Montblanc Legend isn’t bad. That’s the most savage part. It’s good in the way a well written resume is good. It ticks boxes. It behaves. It will never embarrass you. It will also never ruin anyone’s evening in the best possible way.
This is a scent for men who want to be desired in theory, not devoured in practice. It’s for date three, not date one. For candlelit dinners, not stolen glances in elevators. For men who want to smell respectable while cosplaying danger.
Legend doesn’t seduce. It reassures.
And sometimes, reassurance is the real tragedy.
Sexy? Yes. Very Sexy... for Him? Nope. Miles away. Definitely down the street from Fierce, though.
If anyone has any recommendation that will drive me closer to that original sin that is Very Sexy, please, I beg you, comment. Message me. Smoke signal- whatever you have to do, do it. Get that message to me.
Stay safe and stay hydrated.
In these demon days we're so cold inside. It's so hard for a good soul to survive. You can't even trust the air you breathe 'cause mother earth wants us all to leave. When lies become reality you numb yourself with drugs and TV. Pick yourself up, it's a brand new day.

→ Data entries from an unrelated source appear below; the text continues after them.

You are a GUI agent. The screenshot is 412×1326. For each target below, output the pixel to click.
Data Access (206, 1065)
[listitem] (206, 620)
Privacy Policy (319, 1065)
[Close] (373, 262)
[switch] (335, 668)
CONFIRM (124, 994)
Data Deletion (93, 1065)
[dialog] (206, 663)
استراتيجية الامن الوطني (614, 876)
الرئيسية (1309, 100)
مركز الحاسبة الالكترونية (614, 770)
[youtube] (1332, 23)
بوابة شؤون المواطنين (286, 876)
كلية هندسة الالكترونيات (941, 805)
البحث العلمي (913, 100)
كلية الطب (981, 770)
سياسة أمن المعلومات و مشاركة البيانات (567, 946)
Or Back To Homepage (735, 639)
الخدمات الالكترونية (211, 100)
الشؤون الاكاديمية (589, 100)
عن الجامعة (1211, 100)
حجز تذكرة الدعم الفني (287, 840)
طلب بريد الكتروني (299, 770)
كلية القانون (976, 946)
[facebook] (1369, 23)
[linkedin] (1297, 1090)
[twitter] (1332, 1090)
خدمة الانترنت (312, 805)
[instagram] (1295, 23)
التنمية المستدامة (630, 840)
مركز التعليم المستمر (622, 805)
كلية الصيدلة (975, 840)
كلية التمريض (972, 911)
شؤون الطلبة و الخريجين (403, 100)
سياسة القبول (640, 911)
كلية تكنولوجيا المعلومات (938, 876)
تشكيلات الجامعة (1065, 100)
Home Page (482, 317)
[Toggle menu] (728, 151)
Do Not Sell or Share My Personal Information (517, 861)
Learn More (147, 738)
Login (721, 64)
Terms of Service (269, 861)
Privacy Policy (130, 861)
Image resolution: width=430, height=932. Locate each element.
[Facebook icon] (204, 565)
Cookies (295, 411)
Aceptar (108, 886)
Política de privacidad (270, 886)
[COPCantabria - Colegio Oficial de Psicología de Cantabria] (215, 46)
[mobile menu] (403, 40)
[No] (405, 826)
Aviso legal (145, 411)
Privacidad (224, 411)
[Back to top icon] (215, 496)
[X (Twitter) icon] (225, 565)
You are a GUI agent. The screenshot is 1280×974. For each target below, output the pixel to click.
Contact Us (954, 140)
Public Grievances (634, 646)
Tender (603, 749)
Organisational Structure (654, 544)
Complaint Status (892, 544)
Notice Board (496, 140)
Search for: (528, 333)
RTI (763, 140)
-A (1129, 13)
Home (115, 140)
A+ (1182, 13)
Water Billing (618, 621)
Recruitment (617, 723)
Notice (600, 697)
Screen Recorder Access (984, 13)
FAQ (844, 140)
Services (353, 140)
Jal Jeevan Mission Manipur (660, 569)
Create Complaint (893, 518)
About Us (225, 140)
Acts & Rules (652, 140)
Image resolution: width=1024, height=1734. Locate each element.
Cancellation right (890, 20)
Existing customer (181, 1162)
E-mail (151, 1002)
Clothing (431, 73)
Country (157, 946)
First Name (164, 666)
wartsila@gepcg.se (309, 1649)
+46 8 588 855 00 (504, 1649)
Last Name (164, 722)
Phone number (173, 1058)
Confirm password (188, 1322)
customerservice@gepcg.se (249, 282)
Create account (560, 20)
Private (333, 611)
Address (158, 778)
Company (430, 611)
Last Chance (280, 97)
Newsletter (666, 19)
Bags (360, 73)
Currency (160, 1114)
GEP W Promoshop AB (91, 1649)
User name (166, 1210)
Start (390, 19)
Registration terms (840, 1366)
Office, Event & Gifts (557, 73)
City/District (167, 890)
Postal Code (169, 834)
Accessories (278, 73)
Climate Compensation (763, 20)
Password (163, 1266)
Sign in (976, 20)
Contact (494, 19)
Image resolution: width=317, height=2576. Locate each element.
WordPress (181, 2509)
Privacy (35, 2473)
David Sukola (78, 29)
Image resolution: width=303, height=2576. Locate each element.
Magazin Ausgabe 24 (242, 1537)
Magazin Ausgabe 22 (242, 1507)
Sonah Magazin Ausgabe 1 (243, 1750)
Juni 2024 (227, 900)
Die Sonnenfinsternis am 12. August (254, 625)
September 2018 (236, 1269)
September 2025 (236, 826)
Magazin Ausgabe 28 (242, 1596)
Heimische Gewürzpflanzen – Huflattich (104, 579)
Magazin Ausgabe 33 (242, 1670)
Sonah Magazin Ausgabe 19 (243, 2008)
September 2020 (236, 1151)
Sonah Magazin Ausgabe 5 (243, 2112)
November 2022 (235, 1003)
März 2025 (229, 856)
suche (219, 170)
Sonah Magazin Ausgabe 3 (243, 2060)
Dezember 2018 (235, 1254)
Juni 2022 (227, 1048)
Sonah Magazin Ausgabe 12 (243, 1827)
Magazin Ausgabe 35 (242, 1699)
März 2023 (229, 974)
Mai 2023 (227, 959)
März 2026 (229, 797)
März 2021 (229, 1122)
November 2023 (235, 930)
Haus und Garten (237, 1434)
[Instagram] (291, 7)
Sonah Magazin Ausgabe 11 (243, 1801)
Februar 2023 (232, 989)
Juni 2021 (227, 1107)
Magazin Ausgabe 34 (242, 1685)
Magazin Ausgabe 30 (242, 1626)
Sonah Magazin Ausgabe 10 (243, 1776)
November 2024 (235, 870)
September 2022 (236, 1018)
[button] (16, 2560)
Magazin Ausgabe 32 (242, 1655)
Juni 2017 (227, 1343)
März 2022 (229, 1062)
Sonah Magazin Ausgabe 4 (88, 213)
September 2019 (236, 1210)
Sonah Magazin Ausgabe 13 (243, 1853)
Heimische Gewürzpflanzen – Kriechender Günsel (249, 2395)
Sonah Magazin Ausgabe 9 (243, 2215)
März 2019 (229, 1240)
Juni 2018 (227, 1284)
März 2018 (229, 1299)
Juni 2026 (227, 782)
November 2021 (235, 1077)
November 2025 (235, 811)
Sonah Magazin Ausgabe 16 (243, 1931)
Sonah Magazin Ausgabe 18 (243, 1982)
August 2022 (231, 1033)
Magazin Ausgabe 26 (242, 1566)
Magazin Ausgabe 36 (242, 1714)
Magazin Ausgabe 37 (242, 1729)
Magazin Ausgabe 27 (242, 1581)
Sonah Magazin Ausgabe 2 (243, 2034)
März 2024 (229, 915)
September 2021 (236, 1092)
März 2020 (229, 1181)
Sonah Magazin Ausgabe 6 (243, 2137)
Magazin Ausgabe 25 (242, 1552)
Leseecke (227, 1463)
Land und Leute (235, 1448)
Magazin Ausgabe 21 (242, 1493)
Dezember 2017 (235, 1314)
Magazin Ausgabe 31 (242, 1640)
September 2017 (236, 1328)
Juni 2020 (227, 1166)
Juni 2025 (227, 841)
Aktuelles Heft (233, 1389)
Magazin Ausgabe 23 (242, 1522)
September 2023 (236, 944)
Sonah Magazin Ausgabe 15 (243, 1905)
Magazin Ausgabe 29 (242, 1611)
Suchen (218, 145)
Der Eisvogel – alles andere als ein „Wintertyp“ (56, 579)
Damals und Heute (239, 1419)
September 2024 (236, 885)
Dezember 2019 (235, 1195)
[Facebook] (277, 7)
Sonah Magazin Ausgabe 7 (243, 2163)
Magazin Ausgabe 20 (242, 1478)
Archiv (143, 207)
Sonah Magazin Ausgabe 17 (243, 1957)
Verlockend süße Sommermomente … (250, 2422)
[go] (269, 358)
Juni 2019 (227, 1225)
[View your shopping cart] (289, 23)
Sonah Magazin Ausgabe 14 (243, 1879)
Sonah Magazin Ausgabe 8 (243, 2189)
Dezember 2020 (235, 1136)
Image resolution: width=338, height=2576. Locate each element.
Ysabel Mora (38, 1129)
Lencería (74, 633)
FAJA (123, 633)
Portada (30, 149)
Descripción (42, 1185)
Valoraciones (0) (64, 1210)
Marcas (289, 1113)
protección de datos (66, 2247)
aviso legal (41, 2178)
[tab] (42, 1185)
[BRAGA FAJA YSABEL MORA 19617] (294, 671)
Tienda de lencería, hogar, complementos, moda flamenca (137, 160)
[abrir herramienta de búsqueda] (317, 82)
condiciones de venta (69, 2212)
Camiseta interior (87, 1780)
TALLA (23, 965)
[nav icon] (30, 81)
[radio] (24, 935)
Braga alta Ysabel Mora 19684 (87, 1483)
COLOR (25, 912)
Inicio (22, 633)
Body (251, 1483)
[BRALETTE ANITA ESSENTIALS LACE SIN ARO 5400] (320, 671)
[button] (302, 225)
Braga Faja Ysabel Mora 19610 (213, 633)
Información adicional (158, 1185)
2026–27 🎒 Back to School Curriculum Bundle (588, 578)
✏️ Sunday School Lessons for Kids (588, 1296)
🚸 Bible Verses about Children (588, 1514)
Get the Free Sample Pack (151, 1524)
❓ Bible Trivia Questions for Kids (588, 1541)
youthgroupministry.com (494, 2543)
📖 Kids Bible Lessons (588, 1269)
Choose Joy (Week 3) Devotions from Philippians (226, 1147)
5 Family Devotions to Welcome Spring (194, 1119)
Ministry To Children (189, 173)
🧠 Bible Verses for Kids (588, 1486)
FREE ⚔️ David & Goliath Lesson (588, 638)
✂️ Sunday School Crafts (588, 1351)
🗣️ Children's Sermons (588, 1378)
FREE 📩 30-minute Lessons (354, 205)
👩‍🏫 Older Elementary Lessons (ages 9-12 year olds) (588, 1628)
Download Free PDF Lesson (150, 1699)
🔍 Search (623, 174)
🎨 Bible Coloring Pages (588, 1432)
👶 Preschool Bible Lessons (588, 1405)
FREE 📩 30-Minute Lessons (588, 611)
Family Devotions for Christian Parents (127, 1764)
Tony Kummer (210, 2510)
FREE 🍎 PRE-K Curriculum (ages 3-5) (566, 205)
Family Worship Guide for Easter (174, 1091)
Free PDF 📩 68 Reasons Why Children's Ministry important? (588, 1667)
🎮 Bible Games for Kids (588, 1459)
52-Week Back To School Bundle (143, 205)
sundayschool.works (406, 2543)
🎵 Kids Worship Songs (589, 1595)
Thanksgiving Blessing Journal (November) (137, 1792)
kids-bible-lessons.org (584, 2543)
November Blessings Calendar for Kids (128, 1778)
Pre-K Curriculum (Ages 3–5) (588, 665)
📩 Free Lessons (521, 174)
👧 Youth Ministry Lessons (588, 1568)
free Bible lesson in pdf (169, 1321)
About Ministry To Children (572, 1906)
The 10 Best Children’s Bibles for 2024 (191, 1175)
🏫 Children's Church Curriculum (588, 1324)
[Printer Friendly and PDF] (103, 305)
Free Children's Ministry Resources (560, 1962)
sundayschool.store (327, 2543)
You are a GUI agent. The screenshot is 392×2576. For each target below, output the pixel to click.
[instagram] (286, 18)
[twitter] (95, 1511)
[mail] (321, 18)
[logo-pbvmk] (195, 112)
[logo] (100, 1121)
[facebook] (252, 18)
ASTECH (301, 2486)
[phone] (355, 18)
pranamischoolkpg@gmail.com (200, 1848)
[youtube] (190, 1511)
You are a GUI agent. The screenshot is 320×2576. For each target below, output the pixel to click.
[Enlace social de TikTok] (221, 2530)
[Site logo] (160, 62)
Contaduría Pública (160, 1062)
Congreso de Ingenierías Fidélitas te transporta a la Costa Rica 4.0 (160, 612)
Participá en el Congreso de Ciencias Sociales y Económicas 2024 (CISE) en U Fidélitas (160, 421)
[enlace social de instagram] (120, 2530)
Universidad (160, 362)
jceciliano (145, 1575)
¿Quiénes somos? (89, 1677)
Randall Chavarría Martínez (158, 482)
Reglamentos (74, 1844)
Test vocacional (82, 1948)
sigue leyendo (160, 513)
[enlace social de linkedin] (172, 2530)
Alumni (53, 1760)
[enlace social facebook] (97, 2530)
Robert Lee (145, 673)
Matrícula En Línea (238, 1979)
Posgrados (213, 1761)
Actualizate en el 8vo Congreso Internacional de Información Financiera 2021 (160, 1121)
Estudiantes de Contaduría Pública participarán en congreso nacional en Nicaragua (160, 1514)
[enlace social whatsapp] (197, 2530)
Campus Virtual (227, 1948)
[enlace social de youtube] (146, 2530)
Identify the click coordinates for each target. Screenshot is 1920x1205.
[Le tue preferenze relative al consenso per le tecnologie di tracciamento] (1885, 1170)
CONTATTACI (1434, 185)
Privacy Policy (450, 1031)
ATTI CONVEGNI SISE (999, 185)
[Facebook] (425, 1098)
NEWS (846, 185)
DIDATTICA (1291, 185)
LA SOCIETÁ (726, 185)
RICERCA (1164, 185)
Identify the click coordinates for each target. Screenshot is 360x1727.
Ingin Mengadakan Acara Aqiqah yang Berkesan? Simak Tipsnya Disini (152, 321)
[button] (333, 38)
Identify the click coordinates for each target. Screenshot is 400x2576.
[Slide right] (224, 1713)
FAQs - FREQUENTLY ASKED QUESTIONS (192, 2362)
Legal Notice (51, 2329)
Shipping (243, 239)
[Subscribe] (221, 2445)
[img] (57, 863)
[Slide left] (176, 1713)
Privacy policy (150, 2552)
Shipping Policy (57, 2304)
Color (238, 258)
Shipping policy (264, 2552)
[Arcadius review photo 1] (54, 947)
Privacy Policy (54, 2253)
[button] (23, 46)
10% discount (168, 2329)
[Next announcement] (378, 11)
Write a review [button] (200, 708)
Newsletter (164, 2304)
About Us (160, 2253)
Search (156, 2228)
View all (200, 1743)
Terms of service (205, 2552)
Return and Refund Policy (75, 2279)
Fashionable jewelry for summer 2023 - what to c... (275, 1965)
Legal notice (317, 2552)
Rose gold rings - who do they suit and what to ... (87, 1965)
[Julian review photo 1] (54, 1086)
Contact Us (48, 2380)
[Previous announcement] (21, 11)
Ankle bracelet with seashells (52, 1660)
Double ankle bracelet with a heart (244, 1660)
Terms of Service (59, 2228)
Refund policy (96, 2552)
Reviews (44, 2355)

So turn yourself around, don't burn yourself, turn yourself.
Turn yourself around to the sun.



I have to agree that A&F's "Fierce" doesn't pack the same punch as it did before, which is a shame; reformulations should be a crime. 🥲
This was an excellent read, appreciate you sharing - and sending all the good vibes that you'll be able to find something comparable for VS Sexy for Him, or somehow snag an affordable bottle!
The world can be this good. We have to be the change we want to see.